● **TASK DESCRIPTION**:
The answer must be an exact copy of the lines from the one with "Task: Open the Dokumentace menu item" to the last line of the entries below, both included, and must contain no pictures.

[Dataset entries]
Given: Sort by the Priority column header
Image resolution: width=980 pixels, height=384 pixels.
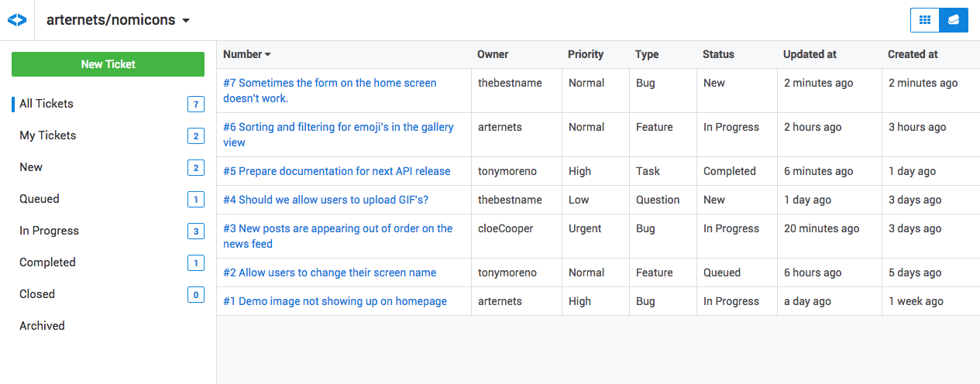Looking at the screenshot, I should click(586, 54).
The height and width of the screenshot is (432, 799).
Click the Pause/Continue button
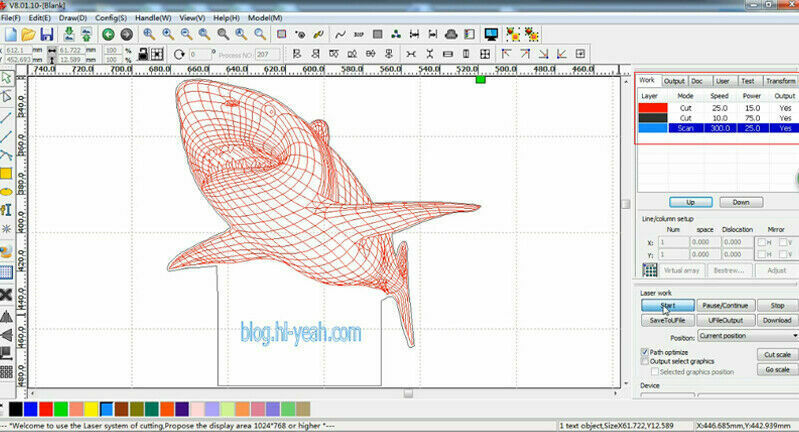pyautogui.click(x=725, y=306)
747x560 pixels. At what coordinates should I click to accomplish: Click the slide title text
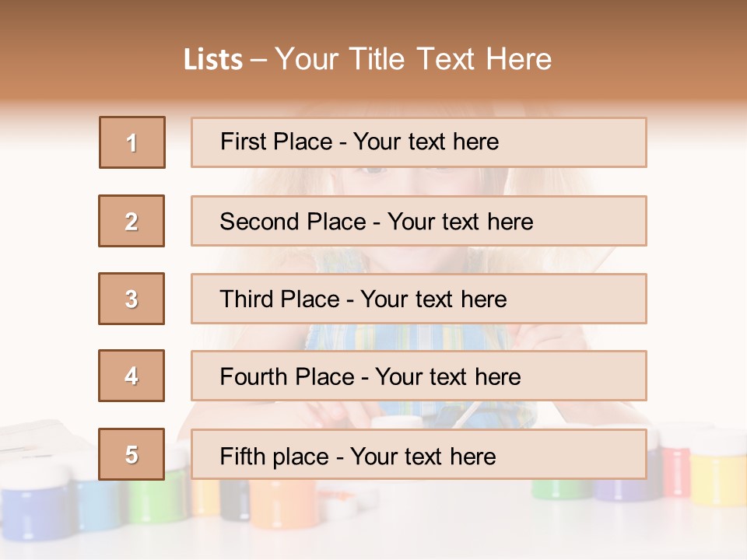[x=367, y=59]
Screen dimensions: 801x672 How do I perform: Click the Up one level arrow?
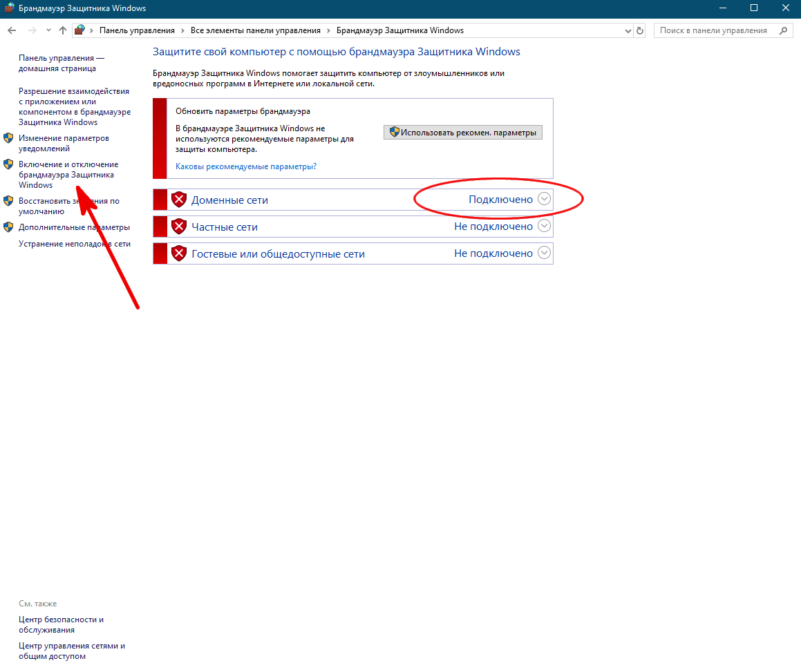[63, 30]
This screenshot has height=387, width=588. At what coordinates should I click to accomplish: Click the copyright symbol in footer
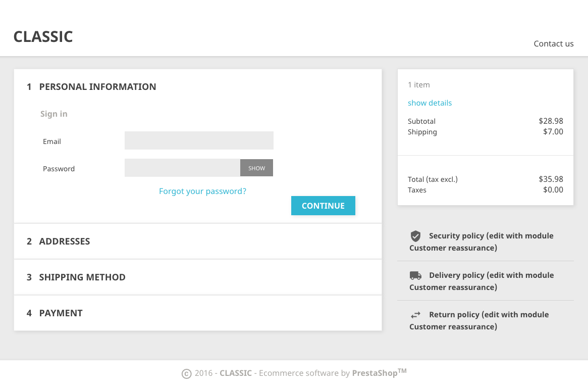(186, 374)
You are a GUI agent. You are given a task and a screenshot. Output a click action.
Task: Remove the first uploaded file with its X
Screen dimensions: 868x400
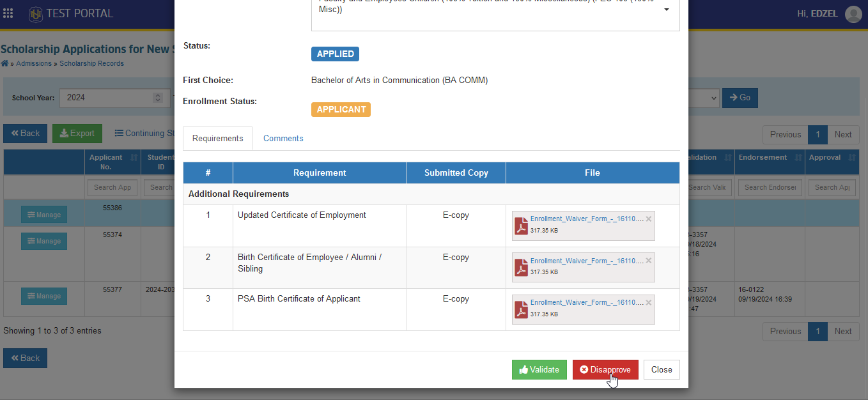point(649,219)
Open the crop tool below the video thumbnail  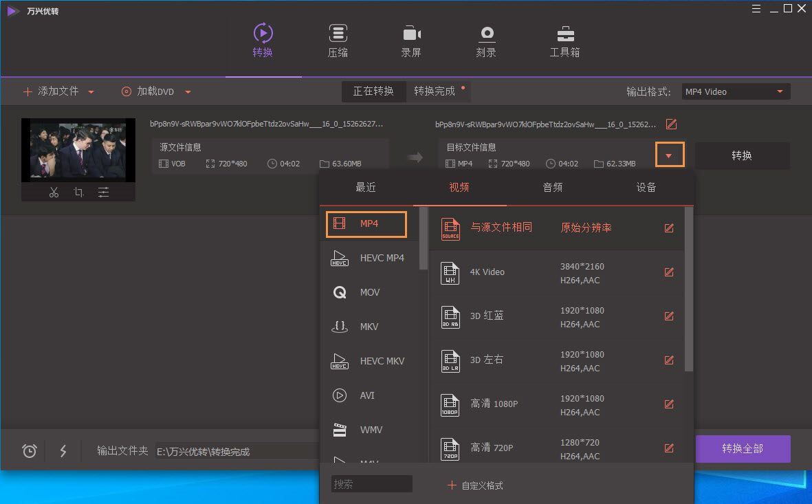[x=78, y=193]
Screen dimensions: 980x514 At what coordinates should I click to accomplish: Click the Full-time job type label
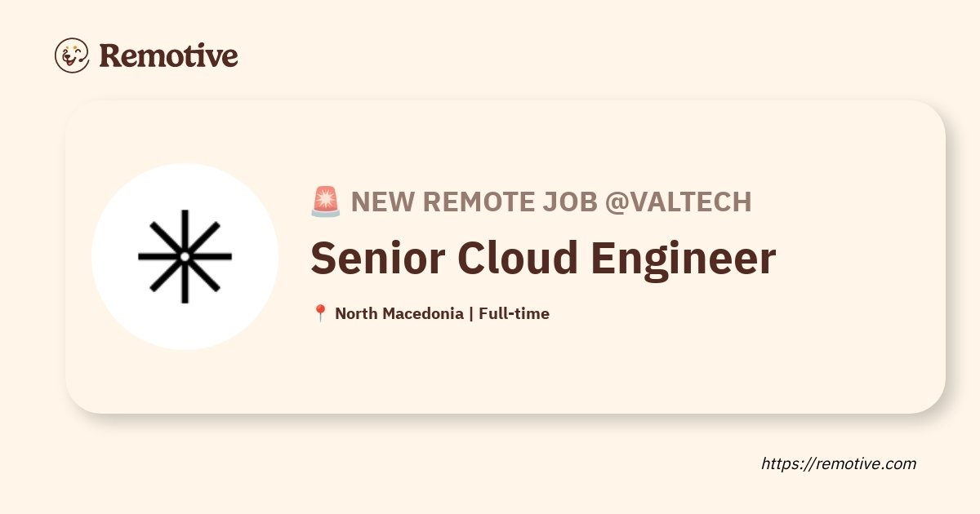tap(514, 313)
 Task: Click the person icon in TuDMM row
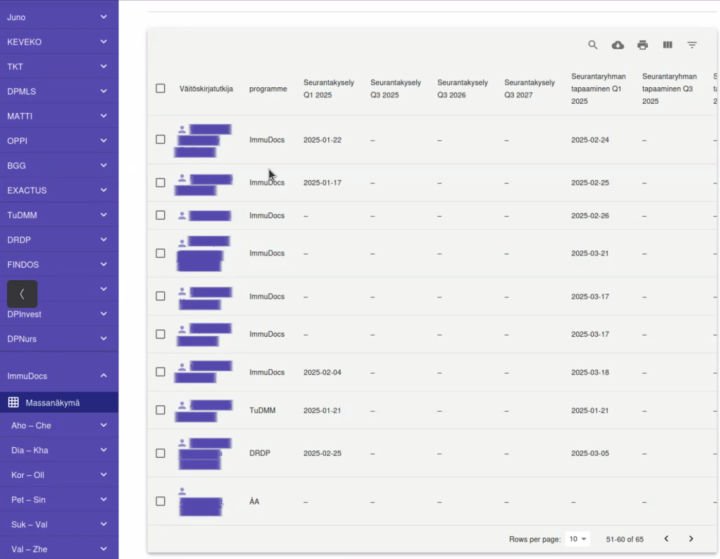[183, 404]
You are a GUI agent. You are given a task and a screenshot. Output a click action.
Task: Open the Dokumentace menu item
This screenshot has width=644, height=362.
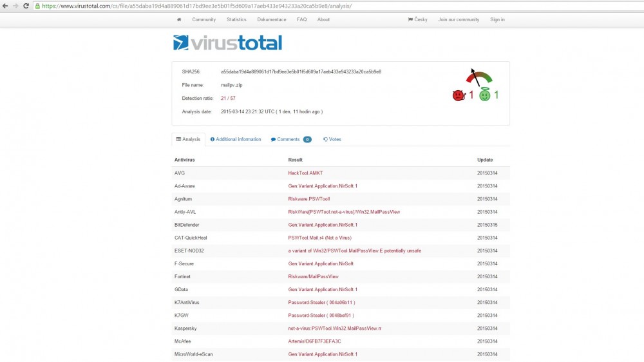tap(271, 20)
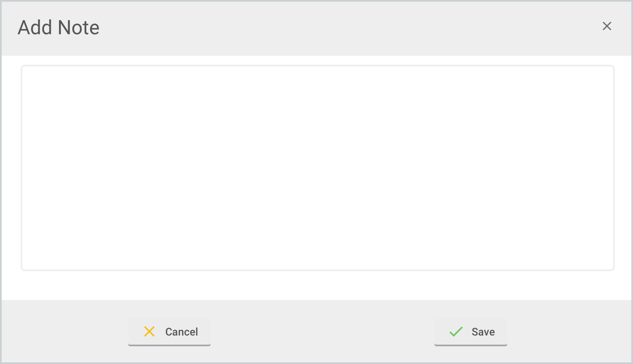Click the gray X in the dialog header
Screen dimensions: 633x364
[607, 26]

● **ANSWER TO THIS PROBLEM**:
Task: Open the Dokumentace menu item
This screenshot has width=644, height=362.
tap(271, 20)
Click the gray X in the dialog header
Screen dimensions: 633x364
[607, 26]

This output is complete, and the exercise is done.